▸ **Descripción del problema**
Según el artículo «¿Conviene entusiasmarse?», ¿qué reclaman intendentes, ministros y legisladores de Cambiemos?
━━━ Fragmento citado
¿Conviene entusiasmarse?


La aptitud para observar la realidad social y económica, es muy interesante y nadie, con aspiraciones serias al poder, debiese quitar los ojos de encima a tales circunstancias. 

Sobre todo si descubrimos, muy azorados tal vez, que nada está tan claro o definido como pueden creer los más optimistas de uno u otro lado. 

Todo está al caer, a pedir de situaciones extraordinarias, por qué no, que vayan definiendo posiciones. Existe, por supuesto, una pretendida grilla de partida de cara al día electivo, pero poco más que eso. 

Las sombras chinescas de la inflación y la ausencia de empleo digno, optimizado desde el ámbito privado, nos sugiere un tiempo aún de dudas varias. Aunque en algún aspecto, Casa Rosada o parte de ella, se noten hoy muy contentos con cierta dosis de perspectiva potable para dentro de breves semanas. 

La baja de la tasa de interés en los plazos fijos bancarios ha sido una demostración de euforia, mas revela también la incertidumbre de una posible futura corrida otra vez hacia la divisa yanqui. 

De modo tal que nos continúa afectando la ambivalencia. No se advierten programas de fuste, concretos, emanados desde la órbita misma del Ejecutivo de Balcarce 50. Y no son escasos los referentes políticos de Cambiemos, como intendentes, ministros y legisladores que piden a voz en cuello, casi al borde de la disfonía, UN BENDITO PLAN ECONÓMICO.
━━━━━━
━━━ Datos disponibles
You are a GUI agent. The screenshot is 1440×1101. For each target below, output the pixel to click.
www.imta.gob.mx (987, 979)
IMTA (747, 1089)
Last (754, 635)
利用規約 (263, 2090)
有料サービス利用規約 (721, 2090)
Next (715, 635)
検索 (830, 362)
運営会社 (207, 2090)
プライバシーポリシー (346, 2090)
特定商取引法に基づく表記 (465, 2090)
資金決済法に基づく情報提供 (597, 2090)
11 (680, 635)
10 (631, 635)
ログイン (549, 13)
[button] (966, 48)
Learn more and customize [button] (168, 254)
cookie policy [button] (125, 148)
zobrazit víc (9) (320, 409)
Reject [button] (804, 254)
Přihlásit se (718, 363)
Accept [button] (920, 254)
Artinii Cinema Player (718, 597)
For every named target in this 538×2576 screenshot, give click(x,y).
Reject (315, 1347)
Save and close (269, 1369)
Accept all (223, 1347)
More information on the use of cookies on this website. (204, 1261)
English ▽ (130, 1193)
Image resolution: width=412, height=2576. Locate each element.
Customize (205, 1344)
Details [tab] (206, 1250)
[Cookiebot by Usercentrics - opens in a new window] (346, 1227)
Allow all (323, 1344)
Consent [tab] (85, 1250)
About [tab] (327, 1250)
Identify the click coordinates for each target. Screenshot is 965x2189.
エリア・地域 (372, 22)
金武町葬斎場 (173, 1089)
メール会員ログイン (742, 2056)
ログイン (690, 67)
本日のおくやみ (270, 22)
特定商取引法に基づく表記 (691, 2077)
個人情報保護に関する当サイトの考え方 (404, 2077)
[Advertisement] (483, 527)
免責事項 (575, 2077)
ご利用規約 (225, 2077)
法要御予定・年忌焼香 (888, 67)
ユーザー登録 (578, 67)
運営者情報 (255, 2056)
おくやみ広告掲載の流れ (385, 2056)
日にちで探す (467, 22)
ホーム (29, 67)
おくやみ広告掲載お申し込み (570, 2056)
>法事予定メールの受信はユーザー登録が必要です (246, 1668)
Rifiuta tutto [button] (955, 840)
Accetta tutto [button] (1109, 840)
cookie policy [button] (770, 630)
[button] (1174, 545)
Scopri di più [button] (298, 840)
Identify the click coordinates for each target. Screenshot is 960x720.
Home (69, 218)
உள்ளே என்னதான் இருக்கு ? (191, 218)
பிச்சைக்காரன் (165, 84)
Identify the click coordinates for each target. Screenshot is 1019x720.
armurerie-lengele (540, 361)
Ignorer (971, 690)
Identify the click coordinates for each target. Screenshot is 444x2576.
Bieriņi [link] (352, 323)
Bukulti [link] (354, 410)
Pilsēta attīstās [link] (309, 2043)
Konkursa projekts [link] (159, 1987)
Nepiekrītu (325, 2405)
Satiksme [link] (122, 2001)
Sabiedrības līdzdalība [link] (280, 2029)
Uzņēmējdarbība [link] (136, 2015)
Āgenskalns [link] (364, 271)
━━━━━━
▸ **Tu respuesta**
Piden a voz en cuello un plan económico.